--- DATA EXTRACT ---

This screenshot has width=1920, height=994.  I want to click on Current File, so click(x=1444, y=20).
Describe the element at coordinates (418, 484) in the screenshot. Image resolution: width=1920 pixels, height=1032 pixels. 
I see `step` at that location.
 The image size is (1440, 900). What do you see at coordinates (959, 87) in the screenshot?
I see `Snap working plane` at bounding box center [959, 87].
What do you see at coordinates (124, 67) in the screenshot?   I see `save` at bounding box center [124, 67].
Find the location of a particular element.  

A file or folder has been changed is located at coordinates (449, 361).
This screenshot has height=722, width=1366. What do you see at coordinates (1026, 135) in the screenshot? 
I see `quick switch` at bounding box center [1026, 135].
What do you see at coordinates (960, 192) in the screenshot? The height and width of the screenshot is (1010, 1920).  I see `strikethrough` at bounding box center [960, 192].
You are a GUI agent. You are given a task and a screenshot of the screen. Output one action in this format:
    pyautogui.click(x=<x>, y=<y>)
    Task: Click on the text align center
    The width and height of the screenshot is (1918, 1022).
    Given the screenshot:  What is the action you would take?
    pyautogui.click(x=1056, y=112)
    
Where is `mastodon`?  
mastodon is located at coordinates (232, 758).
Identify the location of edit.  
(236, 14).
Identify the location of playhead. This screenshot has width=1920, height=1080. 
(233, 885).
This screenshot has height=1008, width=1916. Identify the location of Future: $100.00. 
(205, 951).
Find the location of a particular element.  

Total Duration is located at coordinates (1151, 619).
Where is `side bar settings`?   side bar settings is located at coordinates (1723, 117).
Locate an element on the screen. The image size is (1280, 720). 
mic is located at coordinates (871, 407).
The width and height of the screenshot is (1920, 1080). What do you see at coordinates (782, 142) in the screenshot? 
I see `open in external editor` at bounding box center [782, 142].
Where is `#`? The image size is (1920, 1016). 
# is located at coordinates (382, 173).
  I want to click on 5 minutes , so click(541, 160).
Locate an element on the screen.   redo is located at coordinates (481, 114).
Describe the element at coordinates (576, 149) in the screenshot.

---

Rewrite the rows above, putting "Point out where a certain element is" wherever "Find the location of a particular element" appears and leaving everything else the same.

# TASK SOLUTION
This screenshot has width=1920, height=994.  I want to click on Current File, so click(x=1444, y=20).
Describe the element at coordinates (418, 484) in the screenshot. Image resolution: width=1920 pixels, height=1032 pixels. 
I see `step` at that location.
 The image size is (1440, 900). What do you see at coordinates (959, 87) in the screenshot?
I see `Snap working plane` at bounding box center [959, 87].
What do you see at coordinates (124, 67) in the screenshot?   I see `save` at bounding box center [124, 67].
Point out where a certain element is.  

A file or folder has been changed is located at coordinates (449, 361).
This screenshot has height=722, width=1366. What do you see at coordinates (1026, 135) in the screenshot? 
I see `quick switch` at bounding box center [1026, 135].
What do you see at coordinates (960, 192) in the screenshot? The height and width of the screenshot is (1010, 1920).  I see `strikethrough` at bounding box center [960, 192].
You are a GUI agent. You are given a task and a screenshot of the screen. Output one action in this format:
    pyautogui.click(x=<x>, y=<y>)
    Task: Click on the text align center
    The width and height of the screenshot is (1918, 1022).
    Given the screenshot:  What is the action you would take?
    pyautogui.click(x=1056, y=112)
    
Where is `mastodon`?  
mastodon is located at coordinates (232, 758).
Identify the location of edit.  
(236, 14).
Identify the location of playhead. This screenshot has width=1920, height=1080. 
(233, 885).
This screenshot has height=1008, width=1916. Identify the location of Future: $100.00. 
(205, 951).
Point out where a certain element is.  

Total Duration is located at coordinates (1151, 619).
Where is `side bar settings`?   side bar settings is located at coordinates (1723, 117).
Locate an element on the screen. The image size is (1280, 720). 
mic is located at coordinates (871, 407).
The width and height of the screenshot is (1920, 1080). What do you see at coordinates (782, 142) in the screenshot? 
I see `open in external editor` at bounding box center [782, 142].
Where is `#`? The image size is (1920, 1016). 
# is located at coordinates (382, 173).
  I want to click on 5 minutes , so click(541, 160).
Locate an element on the screen.   redo is located at coordinates (481, 114).
Describe the element at coordinates (576, 149) in the screenshot.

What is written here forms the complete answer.